Time to close some browser tabs by writing about what’s in them:

Ehrman not out to destroy Christianity

Bart Ehrman has a new book out. Jesus, Interrupted aims to make stuff about the Bible that Christian ministers are taught in seminaries available to the public. Ehrman was interviewed at Salon. Despite Ehrman’s adoption by the neo-atheist fundamentalist secularists, he seems pretty mild-mannered about religion. In the Washington Post, Ehrman says he’s not out to destroy Christianity, although he hopes that his book will show up the problems with an evangelical approach to the Bible.

Why is God hidden?

There’s a good post from Jeffrey at Failing the Insider Test on the problem of why God is hidden if he wants people to know him. In previous discussions here, apologists say there’s no evidence that God being more obvious would make people come into a loving relationship with him. They say the Bible contains examples of people who saw miracles and didn’t believe, and as the Epistle of James says, even the demons believe (and tremble). Yet even granted the premise that the Bible’s account is accurate (which seems to be generalising from fictional evidence), Jeffrey points out that the Bible itself contains examples of people who believe on evidence from God. Jesus complains that if Sodom had seen his miracles, it would have repented, unlike the towns he’s been visiting. While compelling evidence doesn’t reliably produce the relationship Christians say God wants, it can hardly make it less likely.

Morality again

John W Loftus mentioned a debate between William Lane Craig and Shelly Kagan of Yale. You can listen here. Kagan does well against Craig, thus proving that it is possible to beat him.

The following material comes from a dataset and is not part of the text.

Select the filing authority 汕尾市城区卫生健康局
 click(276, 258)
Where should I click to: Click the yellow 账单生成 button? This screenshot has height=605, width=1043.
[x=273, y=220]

As I’ve mentioned previously, the moral argument for the existence of God is pretty unclear to me: some people just seem to feel that if there’s no God, there can’t be “real” morality. Kagan talks about what rational agents would do and the idea of a veil of ignorance. Craig doesn’t see how being moral matters if the universe will die a Heat Death. Kagan says that there is significance even if this significance is not eternal, and that eternal significance is not needed for morality.

I’m being oppressed

Slacktivist talks about that awful video which the National Organization for Marriage made, and the tendency of American evangelicals to believe both that they are, and should be, in a Chrisitan nation and that Christians are horribly persecuted.

I suspect that American evangelicals’ persecution complex is an inevitable side effect of sectarian hegemony. Once you believe that your faith requires cultural dominance, and that it deserves it, then any threat to that dominance — even just the unwelcome reminder of the existence of alternative points of view — is perceived as a threat, as a kind of persecution.

The NOM video has spawned many parodies, of which A Gaythering Storm is perhaps the best. NOM were even advertising here on LJ until LJ’s staff booted them. Well done, LJ.